La troisième et dernière façon dont une boisson peut vous aider à vous amuser est psychologique. Il s’agit du processus d’envie de boire. L’état de manque est le processus de pensée par lequel nous sommes obsédés et fantasmés à l’idée de prendre un verre. Lorsque l’on parle d’envie, on pense souvent à une envie irrésistible (ce qui peut être le cas), mais comme pour tout dans la vie, il y a des degrés. Parfois, nous pouvons ressentir des envies très intenses et être assis là, obsédés, tendus, en sueur, en larmes à cause de ce processus de pensée. Cependant, à d’autres occasions, l’envie peut être beaucoup moins intense ; elle peut être comme un nuage qui plane au-dessus de vous, un vague sentiment que les choses ne vont pas bien, qu’il manque quelque chose. Où que vous vous situiez sur cette échelle, vous n’allez pas vraiment vous engager et vous amuser pendant que vous traversez cette spirale mentale désagréable. Et quel est le moyen le plus évident de se débarrasser de ce processus de pensée désagréable ? Prendre un verre, bien sûr ! Après tout, vous ne serez pas obsédé par quelque chose, vous n’en rêverez pas, vous ne le fantasmerez pas et vous ne penserez pas à quel point vous êtes malheureux sans lui si vous êtes en train de le consommer. Vous n’aurez pas non plus cette vague impression que quelque chose manque, que la cerise sur le gâteau n’est tout simplement pas là. Où que vous soyez sur l’échelle de l’envie, une boisson sera essentielle si vous voulez vous amuser pleinement, mais encore une fois, le gain net global d’une boisson est NUL. Il n’a rien donné, il nous a simplement empêché de nous amuser et nous a ensuite rendu cette capacité.
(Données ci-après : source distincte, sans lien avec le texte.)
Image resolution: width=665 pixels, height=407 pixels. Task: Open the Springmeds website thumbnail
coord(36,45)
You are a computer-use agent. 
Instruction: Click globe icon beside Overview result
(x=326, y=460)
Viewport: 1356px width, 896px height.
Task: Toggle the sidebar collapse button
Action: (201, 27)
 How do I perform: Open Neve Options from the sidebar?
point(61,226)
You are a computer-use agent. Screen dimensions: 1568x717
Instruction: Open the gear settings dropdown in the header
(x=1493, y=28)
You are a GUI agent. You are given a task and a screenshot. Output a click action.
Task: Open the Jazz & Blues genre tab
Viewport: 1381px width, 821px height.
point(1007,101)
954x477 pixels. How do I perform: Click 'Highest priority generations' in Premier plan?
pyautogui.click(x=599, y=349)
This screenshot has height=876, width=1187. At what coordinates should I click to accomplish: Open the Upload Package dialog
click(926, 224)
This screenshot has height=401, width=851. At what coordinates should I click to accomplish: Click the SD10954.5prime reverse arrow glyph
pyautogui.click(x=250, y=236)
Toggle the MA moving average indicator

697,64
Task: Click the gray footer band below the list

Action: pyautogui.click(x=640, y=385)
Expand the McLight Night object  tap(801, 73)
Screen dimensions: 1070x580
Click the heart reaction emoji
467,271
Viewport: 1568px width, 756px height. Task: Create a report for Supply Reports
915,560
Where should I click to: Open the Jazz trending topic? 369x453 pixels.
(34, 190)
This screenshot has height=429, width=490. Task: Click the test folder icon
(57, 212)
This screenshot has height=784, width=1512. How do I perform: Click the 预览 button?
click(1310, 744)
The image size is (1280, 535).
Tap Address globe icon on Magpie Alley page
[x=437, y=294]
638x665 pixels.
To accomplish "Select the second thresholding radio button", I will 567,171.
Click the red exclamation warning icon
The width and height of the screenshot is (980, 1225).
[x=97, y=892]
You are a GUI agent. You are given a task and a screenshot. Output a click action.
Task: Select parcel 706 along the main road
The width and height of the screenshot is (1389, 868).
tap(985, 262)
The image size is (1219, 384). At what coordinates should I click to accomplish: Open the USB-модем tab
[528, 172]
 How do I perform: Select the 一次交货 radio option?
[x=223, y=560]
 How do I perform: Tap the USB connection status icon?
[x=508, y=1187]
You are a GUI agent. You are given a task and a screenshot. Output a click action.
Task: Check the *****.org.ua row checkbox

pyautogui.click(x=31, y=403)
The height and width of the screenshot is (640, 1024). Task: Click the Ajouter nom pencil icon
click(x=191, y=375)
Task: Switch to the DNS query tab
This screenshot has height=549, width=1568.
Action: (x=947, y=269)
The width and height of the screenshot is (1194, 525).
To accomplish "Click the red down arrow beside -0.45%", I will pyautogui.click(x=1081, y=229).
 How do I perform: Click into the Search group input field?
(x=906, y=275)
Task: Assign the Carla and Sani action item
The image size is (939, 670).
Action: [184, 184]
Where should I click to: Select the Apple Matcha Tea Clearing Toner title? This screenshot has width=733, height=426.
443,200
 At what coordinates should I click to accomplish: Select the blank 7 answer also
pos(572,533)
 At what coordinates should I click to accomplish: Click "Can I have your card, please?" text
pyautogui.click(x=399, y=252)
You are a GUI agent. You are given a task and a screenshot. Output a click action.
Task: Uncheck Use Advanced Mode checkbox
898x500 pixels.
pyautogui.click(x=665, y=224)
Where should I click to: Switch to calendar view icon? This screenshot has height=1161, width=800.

Le problème est que nous sommes tous des gens occupés, nous avons des emplois, des relations, des carrières, des enfants, des parents, des factures à payer, des objectifs à atteindre, nous avons rarement le temps de nous arrêter et de vraiment réfléchir aux choses, nous les jugeons simplement à partir de notre expérience immédiate. Nous profitons pleinement de la vie avant même de prendre notre premier verre, mais dès que nous commençons à boire, nous nous apercevons très vite que nous ne pouvons pas nous amuser pleinement sans l’alcool. L’idée que l’alcool nous aide à nous amuser est notre expérience, et celle de nombreuses autres personnes, et elle devient donc notre réalité, un fait accepté, que nous ne pensons même pas à remettre en question. Mais il se trouve qu’elle est également entièrement fausse.
S’amuser sans alcool revient simplement à réapprendre une compétence que nous étions instinctivement capables de faire avant de commencer à boire.